There are a few main manufacturers here - Intel, ATI, and Nvidia. There's also Volari, who have tried to make a decent card with the V8 Duo (using two GPUs). However, with cheating disabled (they did a bit of that) it falls behind even the mid-range cards from ATI and Nvidia, and makes a huge amount of noise.

There are six basic 'ranges' for video cards:
Office work: This is dominated by Intel, with their Intel Extreme graphics. While pretty much useless for anything 3d, Intel Extreme graphics is fine for office work, and it comes integrated on many mainboards. It's also common in notebook computers.

Low-end gaming: This generally comprises the Geforce4 MX440SE cards through to the GeforceFX 5200s. It also includes the Radeon 9200, 9200SE and 9600SE. These are fine for older games, and often included in cheap pre-built systems. However, in modern games they can't cope.

Mid-range gaming: This generally includes the Radeon 9600XT and the GeforceFX 5700 Ultra. The Geforce4 Ti4200, the GeforceFX 5600/5600 Ultra/5700, and the Radeon 9600 non-Pro are the very bottom of this segment, and don't really count. The 'standard' cards here (Radeon 9600XT and GFFX5700 Ultra) are quite good cards. Both will be fine at most resolutions in modern games, and should do a decent job in new games (like HalfLife2 and Doom3).

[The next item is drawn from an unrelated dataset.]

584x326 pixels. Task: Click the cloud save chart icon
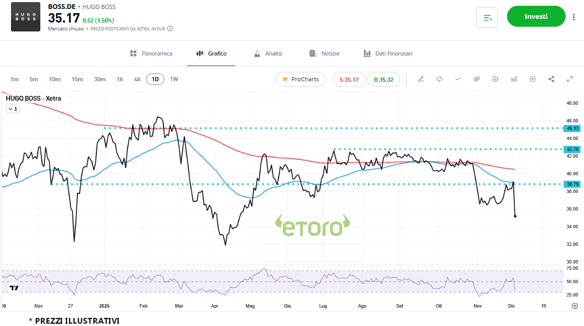[439, 79]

The Radeon 9600XT has stronger DirectX 9 performance, while the GFFX5700 Ultra is faster in current DX8 stuff. These cards should also be quite capable of using anti-aliasing in most games without a significant performance drop (however, the older GF4Ti cards took a big performance drop).

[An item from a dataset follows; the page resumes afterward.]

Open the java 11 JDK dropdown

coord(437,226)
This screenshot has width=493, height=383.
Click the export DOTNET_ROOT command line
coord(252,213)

High-end gaming: As far as I'm concerned, this is the Radeon 9800 Pro, the GFFX5900XT and the GFFX5900. These are cards which were, at one point, pretty much as fast as you could get, but have been superceded. They're still very fast, in many cases only a few frames-per-second behind the top cards.

Very high-end gaming: This belongs to the Radeon 9800XT and the GeforceFX 5950 Ultra. Both cards should have little trouble in current games at high resolutions with all the detail options as high as they'll go. These cards are also the only current ones which actually can make use of 256Mb of RAM. However, for the slight speed increase over the older generation, you pay a big premium.

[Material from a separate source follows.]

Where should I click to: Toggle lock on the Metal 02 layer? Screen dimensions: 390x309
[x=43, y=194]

Workstation: This comprises cards which won't do very well in gaming at all - they're designed specifically for 2d image quality, and extreme precision. Matrox has always been well-known here. It is one place where the ill-fated Parhelia has been able to stay. Nvidia cards are also good. However, ATI's cards tend to be slightly modified versions of their desktop cards, so they don't do as well.

More info on video cards
SE cards:
Any card with 'SE' on the end of it's name will generally be slow. Most have either 64-bit RAM, or much slower RAM than usual. This results in absolutely terrible performance. Note that some of Gigabyte's cards (their Radeon 9600 and GF4MX ones) are actually 'SE' cards, despite not being listed as that.

Also be aware of 'XT' cards. In ATI cards, 'XT' is a good thing. XT cards are faster than the other types. However, in Nvidia cards, XTs are slower than the others (a GFFX 5900XT has slower RAM than a GFFX 5900).

Speed measurement:
The speed of a graphics card is measured in two ways:
(1) Frames per second (fps) - used to determine minimum and maimum framerate in games. Different people like it at different speeds. Personally, I like to make sure it stays over 40 fps at all times.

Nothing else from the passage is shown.